In the previous notebook, we prepared a CSV file that is ready to be used by the binarizer. In this notebook, we will filter only rows that are relevant for the binarizer.

In [1]:
import numpy as np
import pandas as pd
import multiprocessing as mp

Start with loading the pre-processed dataset.

In [2]:
data = pd.read_csv('../data/data_for_binarizer.csv')

In [3]:
data.head()

Unnamed: 0,week,user,tweets,hashtags,mentions,urls
0,36,bdogg,2,,,
1,25,0,1,,simonjjames,
2,30,00000000,1,,,http://www.livestream.com/00000000
3,32,00000000,1,,octavaria,
4,35,00000000,1,,,


The empty lists are loaded as `NaN`s. Before processing the data, let's analyze it a little and see how many rows actually contain any values within the lists.

In [4]:
data.shape

(25354401, 6)

In [5]:
data['hashtags'].dropna().shape

(3827022,)

In [6]:
data['mentions'].dropna().shape

(11330162,)

In [7]:
data['urls'].dropna().shape

(12550323,)

As we can see, the useful rows represent only about tenth of the original dataset for hashtags and urls, and less than half for mentions. Instead of applying the binerizer on the whole dataset, let's use only the relevant rows.
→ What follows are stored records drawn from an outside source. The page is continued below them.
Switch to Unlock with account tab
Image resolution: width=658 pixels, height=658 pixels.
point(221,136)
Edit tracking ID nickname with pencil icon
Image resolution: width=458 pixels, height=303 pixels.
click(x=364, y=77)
We'll export these rows as CSVs.

In [8]:
hashtags = data.loc[data['hashtags'].dropna().index]

In [9]:
mentions = data.loc[data['mentions'].dropna().index]

In [10]:
urls = data.loc[data['urls'].dropna().index]

Now save the CSV on disk.

In [11]:
hashtags.to_csv('../data/hashtags_for_binarizer.csv', index=False)

In [12]:
mentions.to_csv('../data/mentions_for_binarizer.csv', index=False)

In [13]:
urls.to_csv('../data/urls_for_binarizer.csv', index=False)